[Start of section]

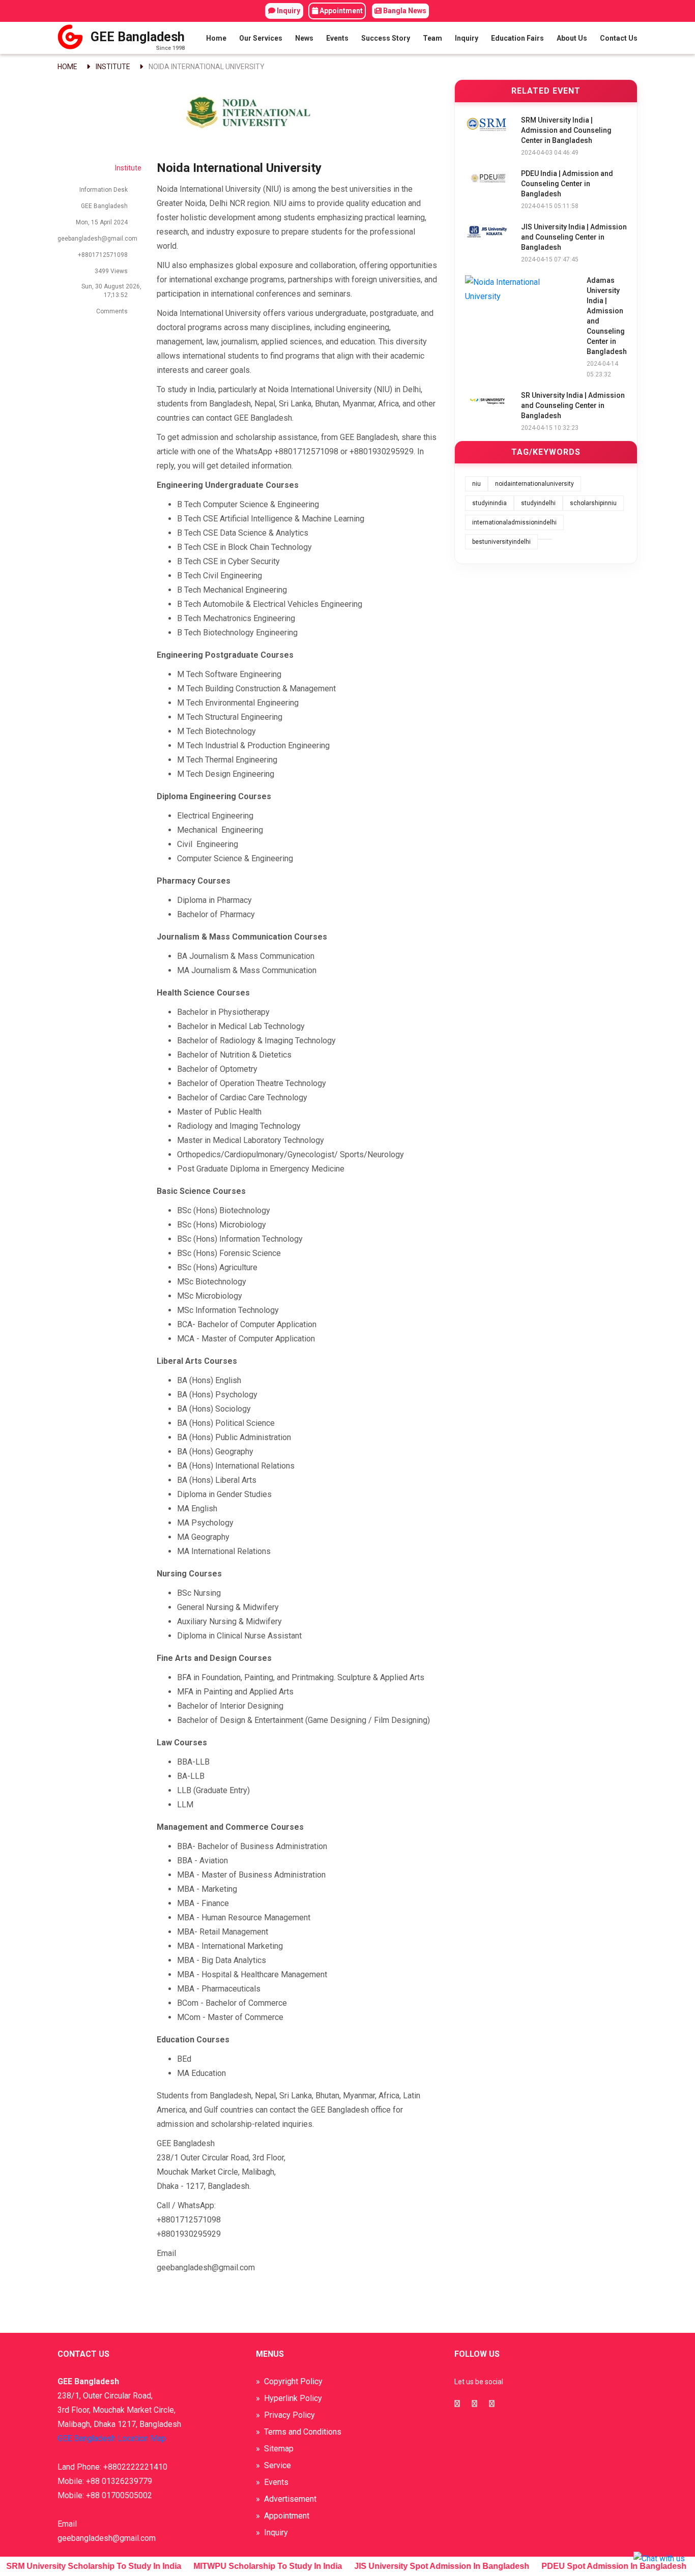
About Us (572, 38)
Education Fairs (517, 38)
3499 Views (111, 271)
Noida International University (207, 67)
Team (432, 38)
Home (216, 38)
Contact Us (619, 38)
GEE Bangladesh (104, 206)
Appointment (340, 11)
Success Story (385, 38)
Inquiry (287, 11)
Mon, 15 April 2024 (102, 222)
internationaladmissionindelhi (514, 522)
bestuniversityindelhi (501, 541)
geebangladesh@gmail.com (97, 238)
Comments (111, 311)
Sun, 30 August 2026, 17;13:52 (111, 291)
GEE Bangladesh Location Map (111, 2438)
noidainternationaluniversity (534, 483)
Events (337, 38)
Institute (113, 67)
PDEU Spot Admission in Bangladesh (601, 2566)
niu (476, 483)
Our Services (260, 38)
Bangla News (404, 11)
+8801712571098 (103, 254)
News (304, 38)
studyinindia (489, 503)
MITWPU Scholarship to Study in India (255, 2566)
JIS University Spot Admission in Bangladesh (428, 2566)
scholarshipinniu (593, 503)
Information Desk (103, 189)
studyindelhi (538, 503)
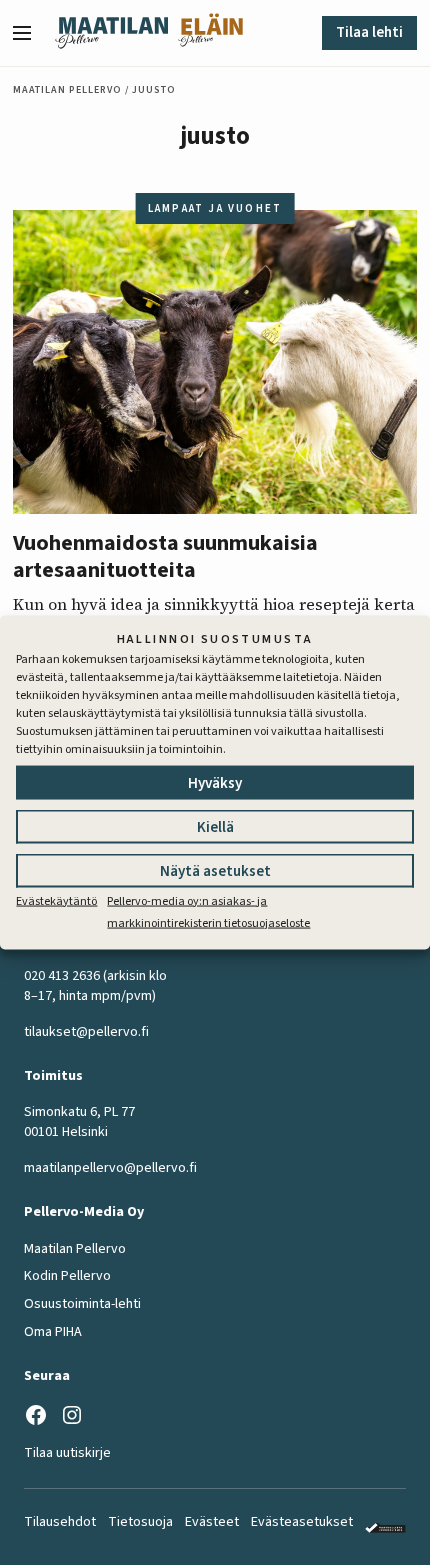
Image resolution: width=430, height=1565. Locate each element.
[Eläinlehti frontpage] (210, 33)
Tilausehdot (60, 1522)
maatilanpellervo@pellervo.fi (110, 1168)
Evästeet (212, 1522)
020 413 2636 (62, 976)
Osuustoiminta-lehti (82, 1304)
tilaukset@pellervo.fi (86, 1032)
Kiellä (215, 826)
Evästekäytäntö (56, 900)
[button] (30, 33)
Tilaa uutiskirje (67, 1453)
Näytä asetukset (215, 870)
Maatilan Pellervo (67, 90)
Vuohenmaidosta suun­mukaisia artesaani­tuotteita (165, 556)
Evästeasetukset (302, 1522)
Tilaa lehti (369, 32)
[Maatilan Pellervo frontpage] (111, 33)
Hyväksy (215, 782)
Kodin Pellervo (67, 1276)
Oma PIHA (53, 1332)
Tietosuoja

[End of section]

◆ ABOUT THIS TASK ◆
Your task is an exact printout of the records above, with no pictures.

◆ TASK ANSWER ◆
About Us (572, 38)
Education Fairs (517, 38)
3499 Views (111, 271)
Noida International University (207, 67)
Team (432, 38)
Home (216, 38)
Contact Us (619, 38)
GEE Bangladesh (104, 206)
Appointment (340, 11)
Success Story (385, 38)
Inquiry (287, 11)
Mon, 15 April 2024 (102, 222)
internationaladmissionindelhi (514, 522)
bestuniversityindelhi (501, 541)
geebangladesh@gmail.com (97, 238)
Comments (111, 311)
Sun, 30 August 2026, 17;13:52 (111, 291)
GEE Bangladesh Location Map (111, 2438)
noidainternationaluniversity (534, 483)
Events (337, 38)
Institute (113, 67)
PDEU Spot Admission in Bangladesh (601, 2566)
niu (476, 483)
Our Services (260, 38)
Bangla News (404, 11)
+8801712571098 (103, 254)
News (304, 38)
studyinindia (489, 503)
MITWPU Scholarship to Study in India (255, 2566)
JIS University Spot Admission in Bangladesh (428, 2566)
scholarshipinniu (593, 503)
Information Desk (103, 189)
studyindelhi (538, 503)
Image resolution: width=430, height=1565. Locate each element.
[Eläinlehti frontpage] (210, 33)
Tilausehdot (60, 1522)
maatilanpellervo@pellervo.fi (110, 1168)
Evästeet (212, 1522)
020 413 2636 (62, 976)
Osuustoiminta-lehti (82, 1304)
tilaukset@pellervo.fi (86, 1032)
Kiellä (215, 826)
Evästekäytäntö (56, 900)
[button] (30, 33)
Tilaa uutiskirje (67, 1453)
Näytä asetukset (215, 870)
Maatilan Pellervo (67, 90)
Vuohenmaidosta suun­mukaisia artesaani­tuotteita (165, 556)
Evästeasetukset (302, 1522)
Tilaa lehti (369, 32)
[Maatilan Pellervo frontpage] (111, 33)
Hyväksy (215, 782)
Kodin Pellervo (67, 1276)
Oma PIHA (53, 1332)
Tietosuoja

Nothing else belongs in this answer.